近年来,针对PD-1/PD-L1的抗体药物研究比较深入,部分药物已经商品化。目前阻断PD-1/PD-L1通路的免疫检查点抑制剂主要分为两大类:(1)针对PD-1和PD-L1的单克隆抗体,如nivolumab,pembrolizumab,BMS-936559,MPDL3280A,atezolizumab,avelumab和durvalumab等。在临床试验中,通过单克隆抗体阻断PD-1和PD-L1等已在恶性黑色素瘤、NSCLC等多种恶性肿瘤的免疫治疗临床试验中得到应用,具有良好的前景。目前,PD-1或PD-L1单克隆抗体已经在多种实体瘤如黑色素瘤、非小细胞肺癌、肾癌、前列腺癌、结直肠癌、胰腺癌、胆管癌、肝癌、胃及食道癌、乳腺癌、小细胞肺癌等疾病中进行了临床研究,取得了显著性临床效果,能够阻止晚期转移性肿瘤的进程,有望实质性改善患者总生存期。
免疫检查点抑制剂,是现在最有前景的一种癌症治疗方法,目前的共识是PD-L1表达高,PD1或PDL1免疫药物整体效果比较好。然而多项临床试验结果提示,仅有不足30%的患者能积极响应免疫检查点治疗,大部分患者对这些药物天然无应答,也存在药物相关不良反应,包括皮肤瘙痒、食欲不振、疲劳等。如何提高患者免疫检查点治疗的响应率是该领域亟需研究的一个重要问题。解决这些问题需要寻找新的有效且毒副作用低的免疫检查点抑制剂或利用新技术改进已有的药物,并与肿瘤部位的其它免疫抑制分子阻断剂联合应用,以提高抗肿瘤免疫应答效率。
肿瘤相关巨噬细胞(TAMs)是肿瘤发展过程中起主要的免疫抑制细胞类型。这些免疫抑制细胞的重编程对增强治疗效果至关重要,协同T细胞增强药物,如检查点抑制剂。因此,将TAMs从促肿瘤M2型减少或重新编程为抗肿瘤M1表型的治疗策略已成为癌症治疗中热点。最近的研究表明,R848(imiquimod)是唯一批准临床使用的TLR激动剂,可以诱导MDSCs转化为APCs,如树突状细胞(DC)和巨噬细胞,从而使TAM向M1表型倾斜,增强宿主免疫系统抗肿瘤能力。因此,开发针对肿瘤微环境的智能纳米材料是调控免疫抑制微环境向抗肿瘤免疫激活微环境极化的一种具体而有效的策略。

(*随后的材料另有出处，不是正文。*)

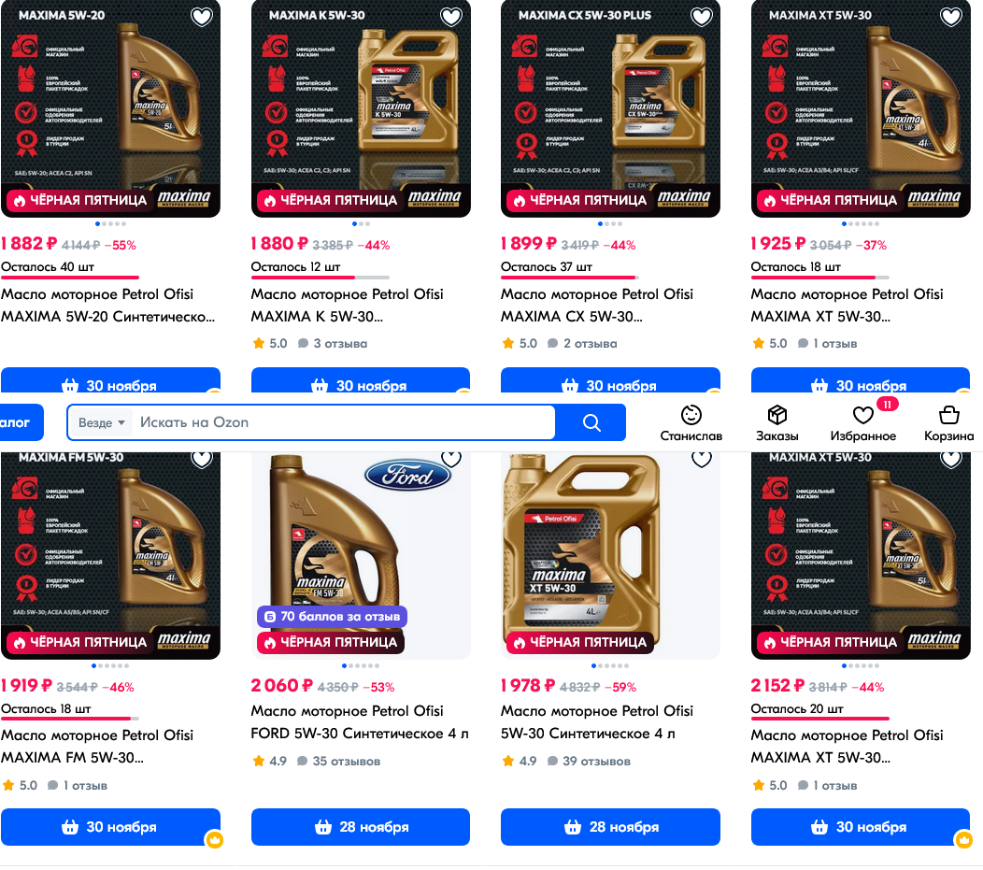Click the reviews icon showing 35 отзывов
This screenshot has height=870, width=983.
tap(302, 761)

尽管单克隆抗体表现出较好的临床活性,但另一方面它们具有严重的免疫相关副作用。此外,由于抗体药物存在着制备繁琐,体外稳定性较差,有获得性耐药问题,分子量大穿透力弱且费用昂贵等原因,使其应用受到限制。为了解决单克隆抗体的这些局限性,相应地开发出基于多肽的免疫检查点抑制剂,弥补抗体的缺陷。2014年,Aurigene DiscoveryTechnologies和Pierre Fabre两家生物医药公司联合宣布一种名为AUNP-12的药物可用于癌症免疫治疗,这是第一个被纳入临床试验的PD-1/PD-L1通路多肽类阻断剂。刘磊等(Blocking of the PD-1/PD-L1 Interaction by a dd-Peptide Antagonist for CancerImmunotherapy,Angew.Chem.Int.Ed.2015,54,11760-11764)于2015年报道了第一个靶向PD-L1的D型多肽DPPA-1,与PD-L1亲和力约为0.51μM,该多肽最大的优势是抗水解,不仅在人血清中表现出稳定性,在活体内和体外均可以阻断PD-1/PD-L1作用途径。与治疗性抗体相比,多肽抑制剂有几大优势,包括成本低、分子量小、生物相容性好、穿透性强、无免疫原性,且制备简单等特点。此外,多肽可在氢键、π-π堆积、疏水作用、静电力等驱动下,自发组装形成有序的超分子拓扑结构,如纳米管、纤维、囊泡、片层等,表现出单分子或分子低聚体所不具备的特性。与线性肽相比,多肽组装体具有更稳定的空间结构和更长的半衰期,由于多肽紧密组装,能避免被酶降解,具有生物稳定性,尤其是多肽具有生物活性和生物相容性,自发的聚集和组装使得局部配体“密度”增高,可与靶标实现多价结合。一系列的治疗多肽已经被成功地开发出来治疗不同的肿瘤,研究表明多肽自组装纳米颗粒能够阻断PD-1/PD-L1信号通路。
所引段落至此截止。